Where the line containing "The height and width of the screenshot is (386, 654)." appears, start repeating, and continue exactly through the last line below, adding nothing. Include no pictures.

Pixel coordinate grounding data
Start of Block
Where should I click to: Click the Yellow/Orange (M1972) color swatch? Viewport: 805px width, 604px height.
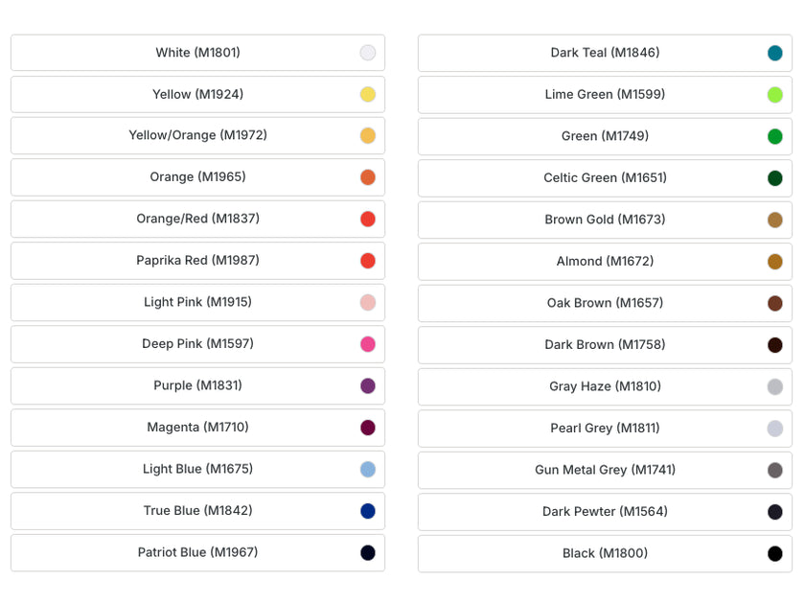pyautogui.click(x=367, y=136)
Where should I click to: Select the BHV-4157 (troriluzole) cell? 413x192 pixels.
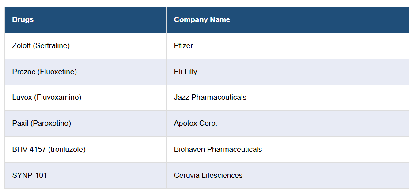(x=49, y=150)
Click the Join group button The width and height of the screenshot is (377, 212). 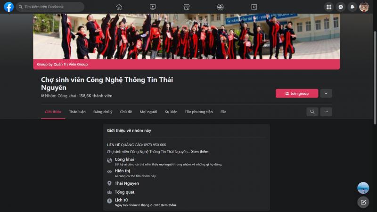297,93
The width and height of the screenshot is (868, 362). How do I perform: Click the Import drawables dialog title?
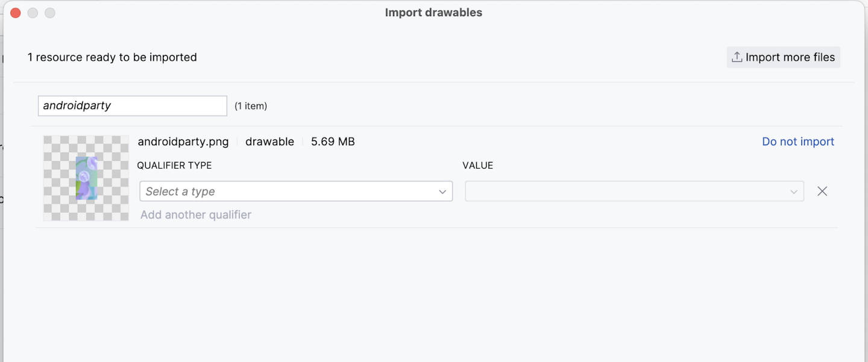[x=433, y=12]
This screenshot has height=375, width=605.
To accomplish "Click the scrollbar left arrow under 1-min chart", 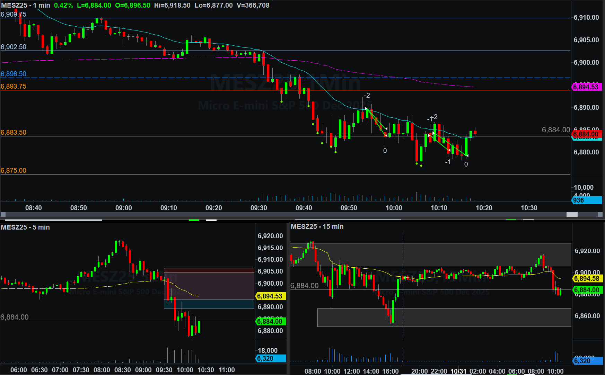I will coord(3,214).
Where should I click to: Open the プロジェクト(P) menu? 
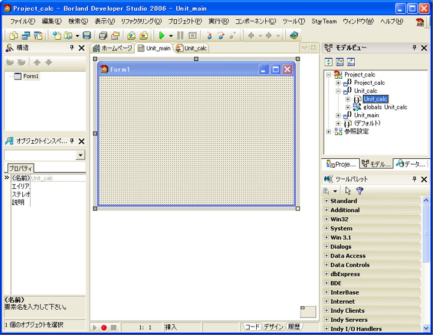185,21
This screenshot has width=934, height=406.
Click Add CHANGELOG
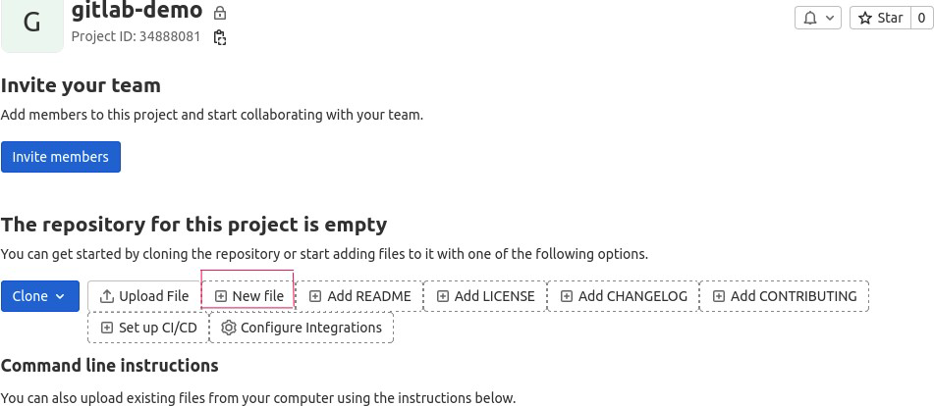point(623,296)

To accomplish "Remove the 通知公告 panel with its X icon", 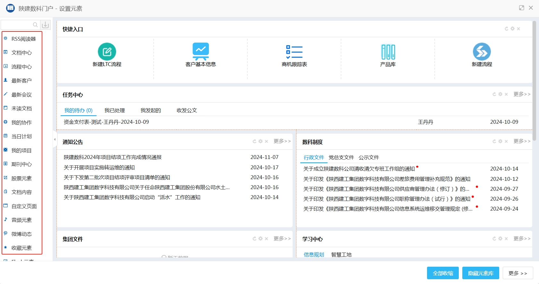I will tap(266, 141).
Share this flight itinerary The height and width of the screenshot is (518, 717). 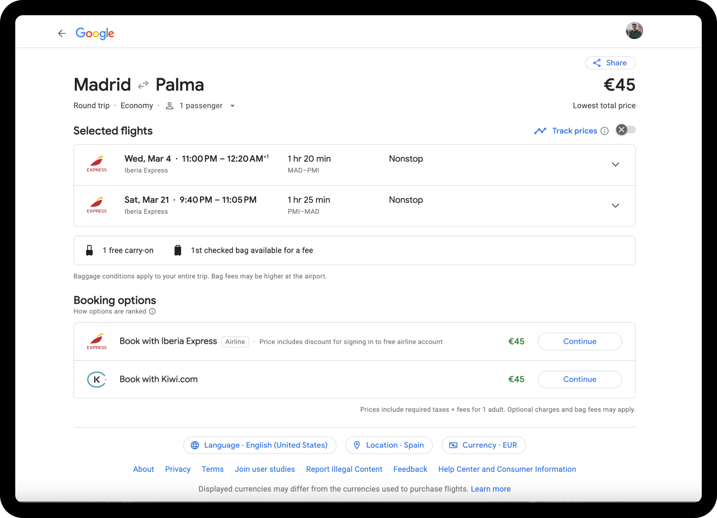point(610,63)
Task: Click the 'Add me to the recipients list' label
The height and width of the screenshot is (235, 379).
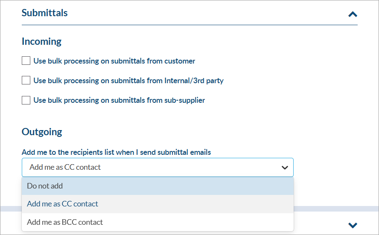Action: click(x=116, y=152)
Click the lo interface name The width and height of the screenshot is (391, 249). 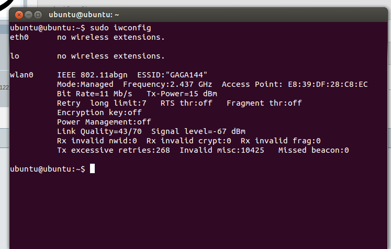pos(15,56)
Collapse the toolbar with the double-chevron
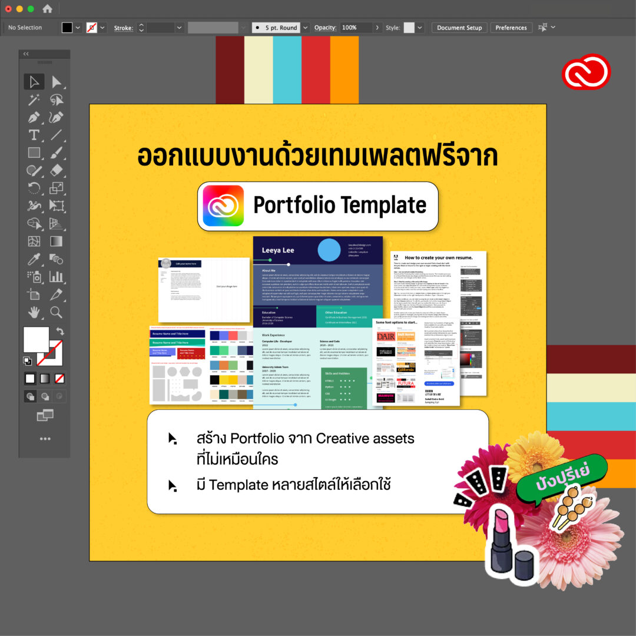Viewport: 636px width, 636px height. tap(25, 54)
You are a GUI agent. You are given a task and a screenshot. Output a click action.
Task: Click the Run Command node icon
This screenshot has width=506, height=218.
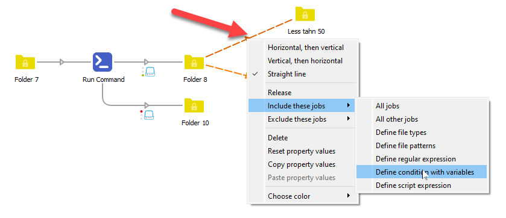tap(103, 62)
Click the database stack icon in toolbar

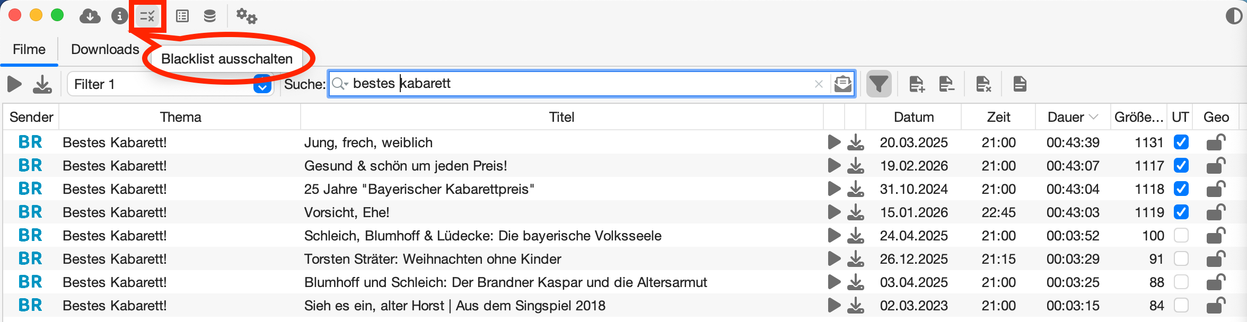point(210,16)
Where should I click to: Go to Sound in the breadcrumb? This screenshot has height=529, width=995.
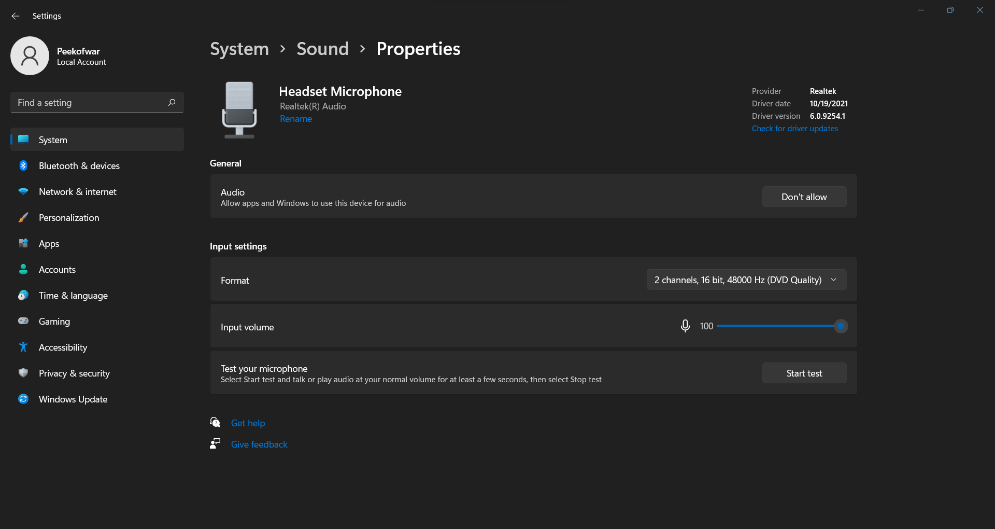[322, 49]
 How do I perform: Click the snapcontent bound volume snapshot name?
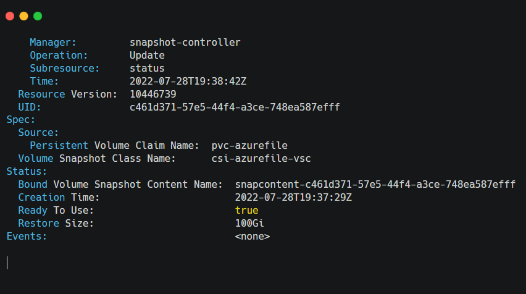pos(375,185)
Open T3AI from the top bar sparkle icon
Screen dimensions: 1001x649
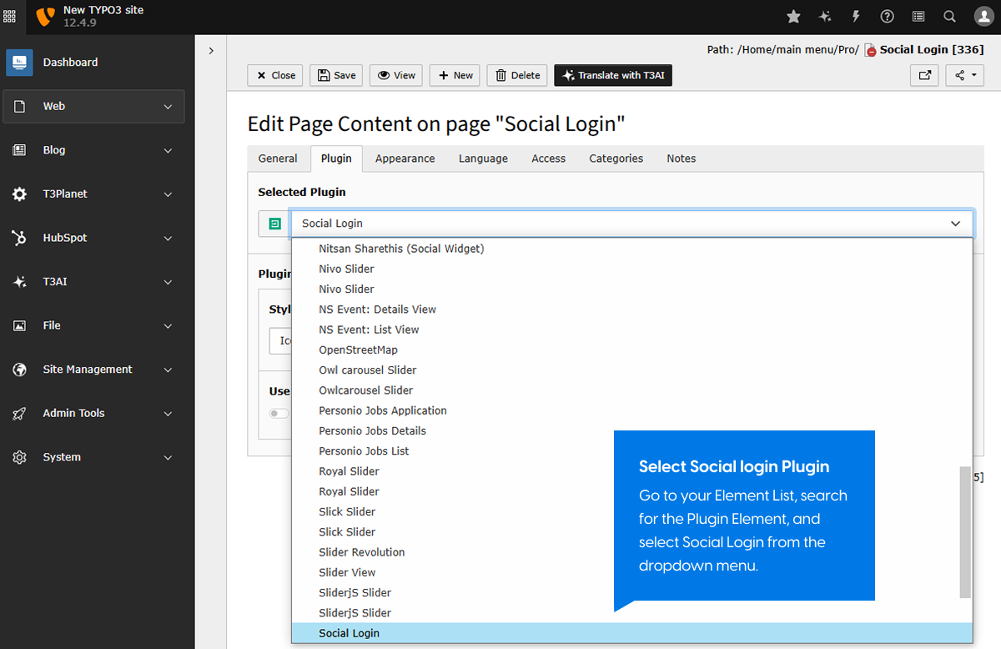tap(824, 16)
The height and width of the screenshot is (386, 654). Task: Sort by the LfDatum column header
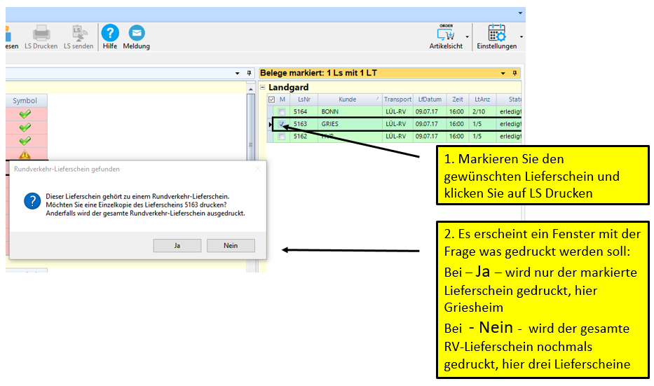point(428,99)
End of Block
### Worked solution
The height and width of the screenshot is (386, 654). Task: Sort by the LfDatum column header
point(428,99)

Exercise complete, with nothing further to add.